However, this time, instead of using the encoding originally provided by code2seq, swap the pipes and commas with spaces and reprocess. This actually made it alot better because the pipes were viewed as just another character in a reallllly long token, which resulted in an incredibly sparse vocabulary and most predictions were simply set to <unk> for "unknown". Most of the time it didn't know what to say. 

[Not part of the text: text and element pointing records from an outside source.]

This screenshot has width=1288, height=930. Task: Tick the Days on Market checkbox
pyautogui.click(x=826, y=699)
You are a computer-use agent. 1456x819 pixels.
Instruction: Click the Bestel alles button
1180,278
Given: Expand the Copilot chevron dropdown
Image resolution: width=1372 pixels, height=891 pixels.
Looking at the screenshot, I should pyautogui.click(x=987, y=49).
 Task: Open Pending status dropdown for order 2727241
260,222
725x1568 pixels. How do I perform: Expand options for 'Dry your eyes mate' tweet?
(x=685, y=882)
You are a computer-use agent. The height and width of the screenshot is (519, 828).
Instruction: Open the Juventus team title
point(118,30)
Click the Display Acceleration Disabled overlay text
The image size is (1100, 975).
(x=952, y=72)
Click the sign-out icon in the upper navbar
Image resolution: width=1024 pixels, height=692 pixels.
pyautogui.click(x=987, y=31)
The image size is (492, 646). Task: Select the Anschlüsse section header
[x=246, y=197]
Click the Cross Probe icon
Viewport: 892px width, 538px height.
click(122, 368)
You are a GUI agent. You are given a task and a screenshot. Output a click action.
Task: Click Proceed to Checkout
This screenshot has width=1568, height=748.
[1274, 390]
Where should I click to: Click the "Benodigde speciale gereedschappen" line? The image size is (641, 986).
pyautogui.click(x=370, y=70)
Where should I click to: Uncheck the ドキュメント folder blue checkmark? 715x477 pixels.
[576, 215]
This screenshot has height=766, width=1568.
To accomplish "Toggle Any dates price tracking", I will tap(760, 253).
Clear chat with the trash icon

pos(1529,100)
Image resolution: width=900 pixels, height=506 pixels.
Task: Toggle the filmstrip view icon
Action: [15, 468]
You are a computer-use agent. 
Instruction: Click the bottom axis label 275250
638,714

source: java-small (code2seq)

In [2]:
def replace_pipe_and_comma_w_space(infile_name, outfile_name):
    if infile_name == outfile_name:
        return 'please use different names'
    with open(infile_name, 'r') as infile, open(outfile_name, 'w') as outfile:
        for line in infile:
            new_line = line.rstrip('\n').replace("|", " ").replace(",", " ")
            outfile.write(new_line + '\n')
    return 'done'

In [4]:
%cd OpenNMT-py/data
replace_pipe_and_comma_w_space('src.train.txt', 'src2.train.txt')
replace_pipe_and_comma_w_space('src.val.txt',   'src2.val.txt')
replace_pipe_and_comma_w_space('src.test.txt',  'src2.test.txt')
replace_pipe_and_comma_w_space('tgt.train.txt', 'tgt2.train.txt')
replace_pipe_and_comma_w_space('tgt.val.txt',   'tgt2.val.txt')
replace_pipe_and_comma_w_space('tgt.test.txt',  'tgt2.test.txt')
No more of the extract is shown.